Emac's Stock Watch | Fox Business
  • April 24, 2009 09:58 AM EDT by Elizabeth MacDonald

    Does BofA's Story Hold Up?

    In the face of a shareholder revolt over massive losses at Merrill Lynch, and a bonus controversy that has ignited voter outrage, shareholder lawsuits and regulatory probes, Bank of America's chief executive Kenneth Lewis has offered a compelling narrative in his defense to shareholders, a growing number of whom want him sacked.

    The narrative:

    That Lewis and his team of executives did not know about the $3.6 bn in Merrill bonuses that were paid out before the deal closed; that Bank of America only learned about the mounting Merrill Lynch losses in December; and when it did, Lewis marched down to Washington to speak to then Treasury Secretary Henry Paulson and Federal Reserve chairman Ben Bernanke and threatened to invoke the material adverse conditions [MAC] clause in the merger documents to spike the deal and save shareholders money.

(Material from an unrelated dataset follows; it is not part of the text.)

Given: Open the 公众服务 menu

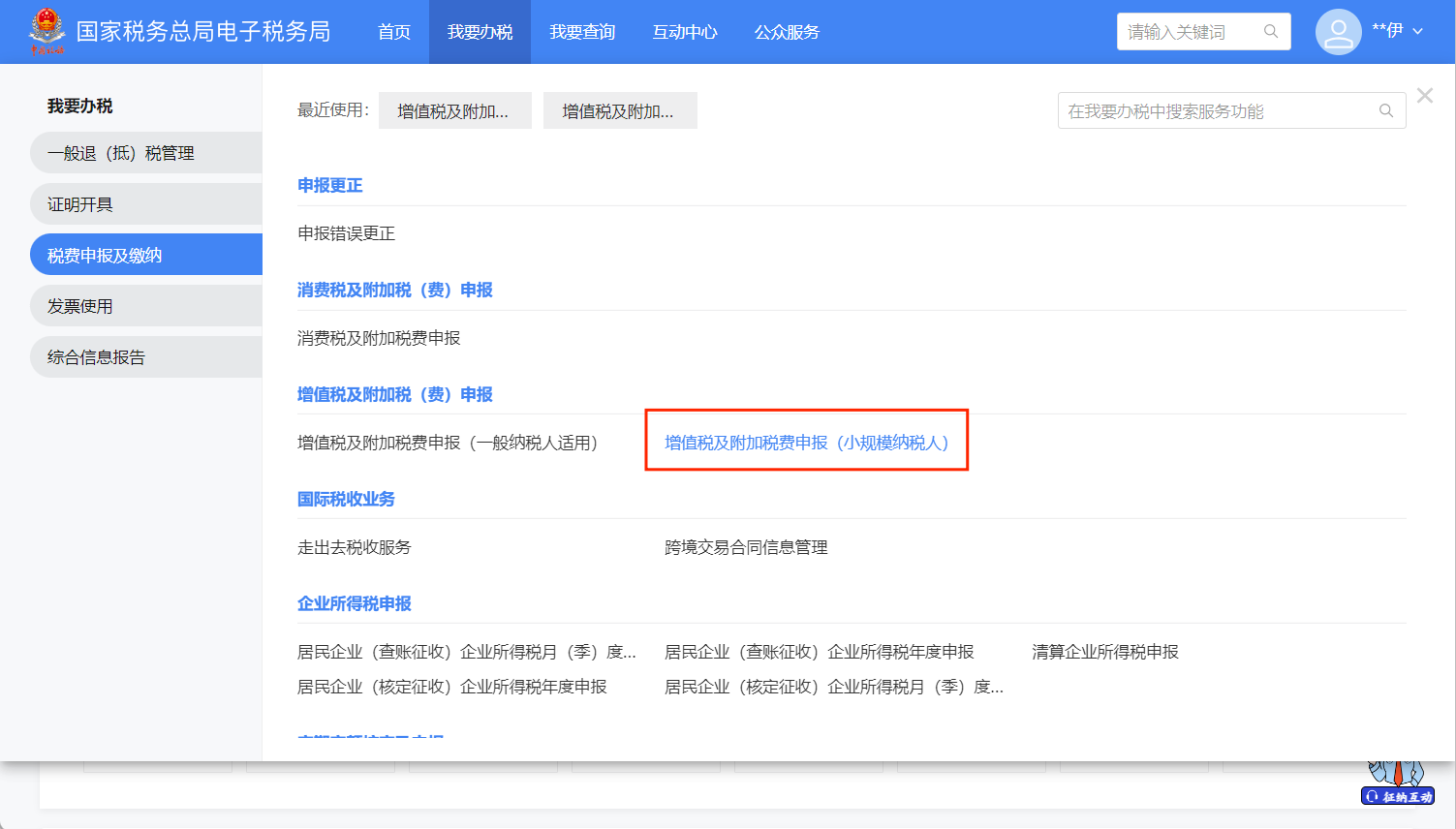Looking at the screenshot, I should coord(787,32).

    Lewis has also said that he would not have done the deal without taxpayer money, and a regulatory report indicates that the government threatened to can him and his team if he didn't get his bank to buy Merrill Lynch because a Merrill failure would pose systemic risk.

    There's a problem with this storyline though, based on confidential BofA-Merrill deal documents obtained by Fox Business.

    The MAC clause in the deal contract prevented Lewis from walking away even in the event of losses at Merrill and negative marks to Merrill's assets, along with a wide range of other negative events. And it appears Lewis knew about the Merrill losses and bonuses all along.

    APTOPIX Bailout BanksBofA spokesman Scott Silvestri said: "Bank of America had only a right to consult with Merrill Lynch on the bonuses and urged Merrill to reduce its bonus numbers. Merrill reduced them 40% and ultimately it was their decision to make."

    Silvestri continued: "We had a transition team in place that knew about Merrill’s financial performance, but financial results for November weren’t known until after the December shareholder meeting."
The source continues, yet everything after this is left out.